Everyone knows about the Westboro Baptist Church, the Kansas institution best known for demonizing murdered college student Matthew Shepard and protesting military funerals with anti-gay signs. Most recently, the U.S. Supreme Court ruled for the church’s right to have these demonstrations under the First Amendment.
Fresh from this victory, Westboro went on tour to Kentucky, and landed at St. Lawrence Catholic Church in southwest Louisville yesterday. After all, according to them, God hates Catholics too.
Several hundred counterprotesters showed up to battle the message of hate—a message that most would agree does fly in the face of basically decent, reasonable people of all stripes. But while the Westboro gang seems to enjoy being celebrated for their controversy, a small number of those who came to speak against them sunk to their level, holding their own signs of condemnation—against the WBC.
Such digression is not uncommon. In the early ‘90s I covered a Ku Klux Klan rally in Indianapolis as a reporter. Easily a thousand people showed up, ostensibly to protest the appearance of half a dozen guys, tops. It turned into a free-for-all, with everyone who had an opinion on something—gay rights, women’s rights, NAFTA—coming out with signs. Inevitably, there were scuffles between black folks and skinheads, but the KKK guys just stood there, glowering at the crowd as the masses created their own violence.
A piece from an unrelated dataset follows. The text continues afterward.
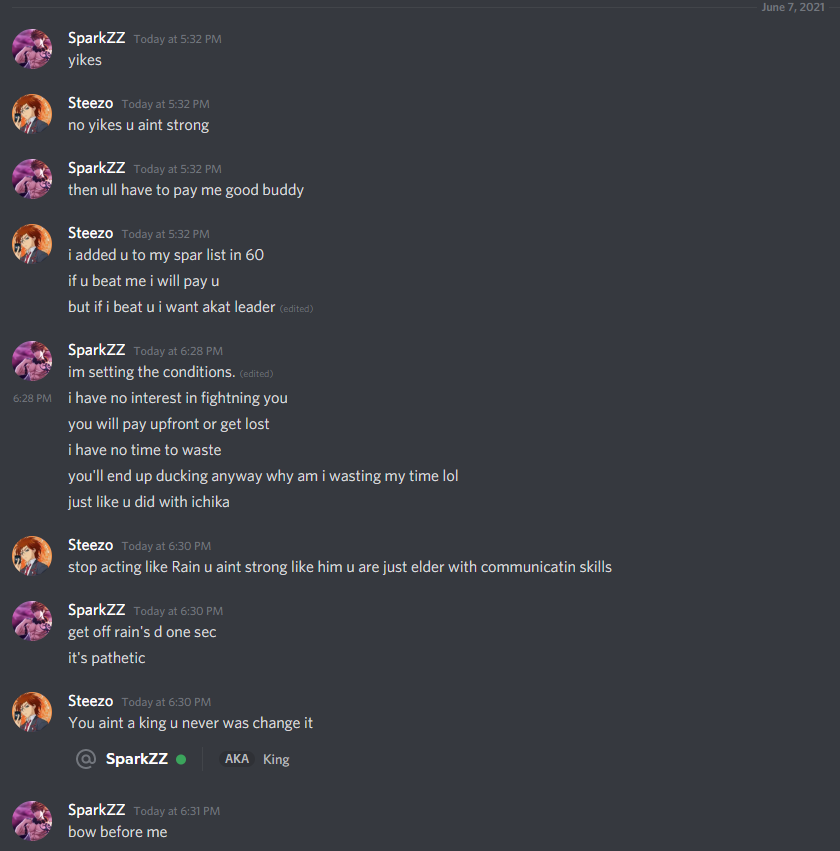Click the June 7, 2021 date divider
Viewport: 840px width, 851px height.
click(x=793, y=6)
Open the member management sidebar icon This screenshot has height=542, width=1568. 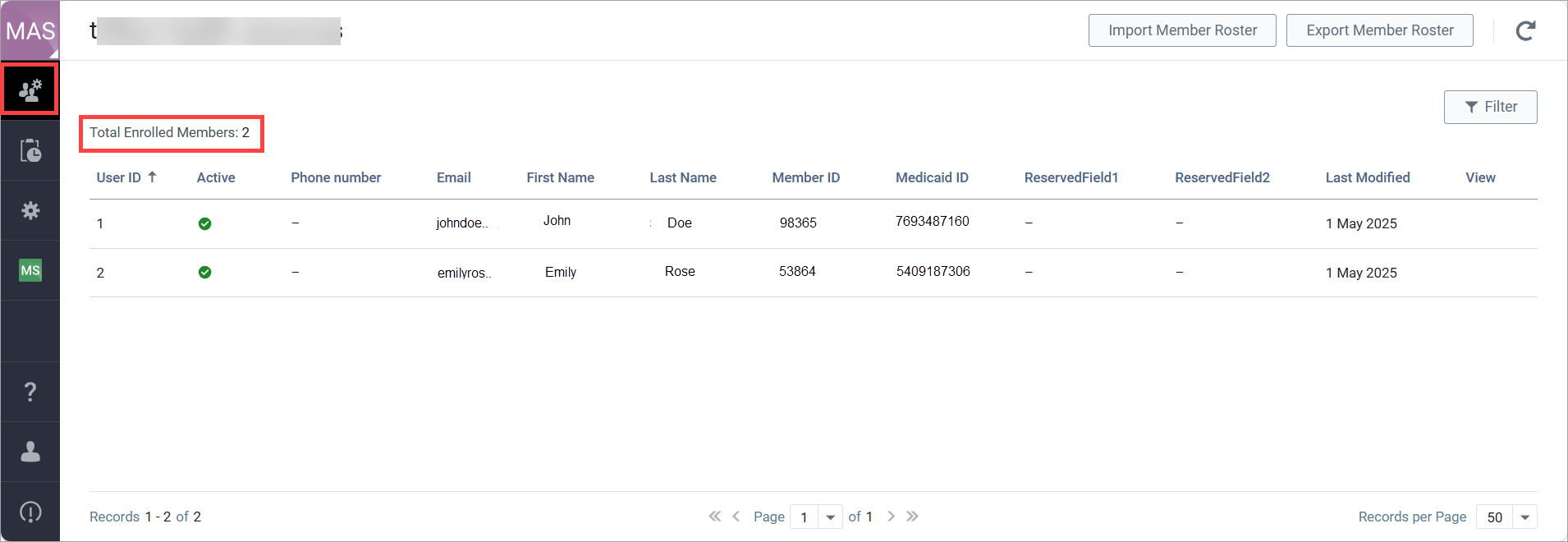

You do not need to throw a punch to incite—or demonstrate—violence. But it helps.
Although I don’t completely understand the intersection of hate speech and law-protected free speech, I knew that the Louisville counterprotesters would significantly outnumber the protestors (who, I understand, often threaten to show up somewhere but don’t always). While logic suggests that ignoring the bullies will make them go away, having no counterprotesters show up would have been a sign of tacit approval.
So on Sunday, did love win the day? In numbers, yes. The sheer numerical superiority of the anti-Westboro, anti-hatred counterprotesters certainly bears this out. I’m not even going to attempt to psychoanalyze the WBC, but I simply don’t understand how God (or the concept of a peaceful supreme being) can hate anyone or anything.
As for violence, all that was needed was for Westboro to appear; by and large, the locals were peaceful and showed that they certainly were not anti-good, but anti-evil.
So when we speak of “the good people of Louisville,” that phrase now has a new meaning. Louisville, in those representative hundreds, chose peace over antagonism. Louisville, 1. Westboro Baptist Church, 0.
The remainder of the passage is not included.